Collected data entries

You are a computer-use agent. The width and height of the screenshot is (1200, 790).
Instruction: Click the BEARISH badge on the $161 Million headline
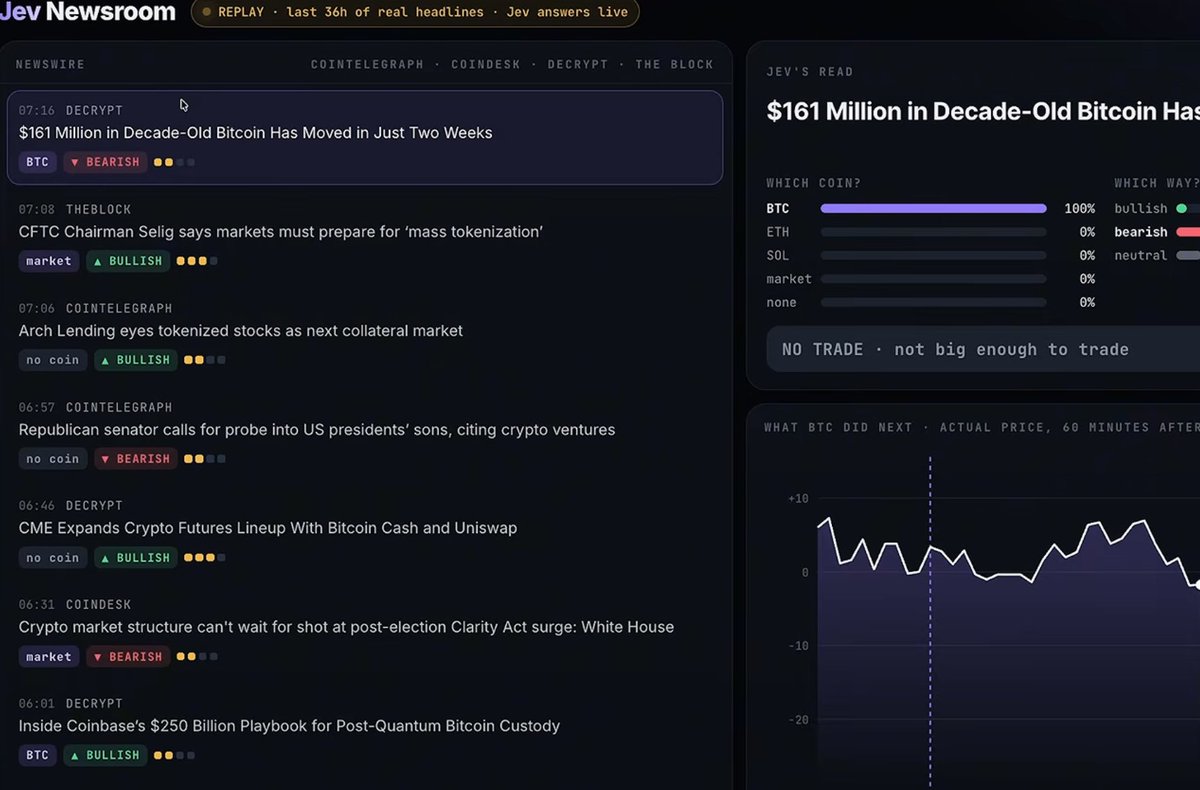pos(105,162)
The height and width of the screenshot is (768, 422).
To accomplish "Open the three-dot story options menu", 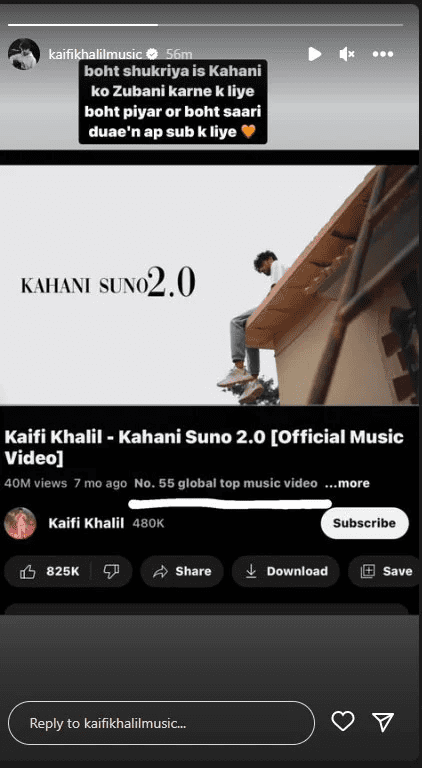I will click(382, 54).
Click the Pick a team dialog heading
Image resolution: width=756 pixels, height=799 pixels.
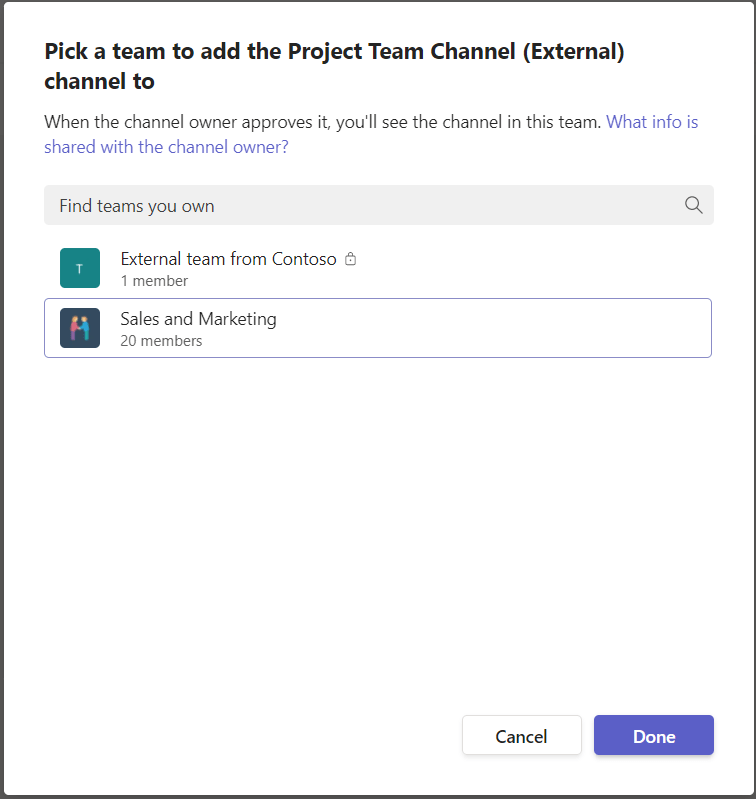334,52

**TASK TO CARRY OUT**
Work out how many lines above contain "screenshot"; write only the number.

**WRITTEN RESPONSE**
2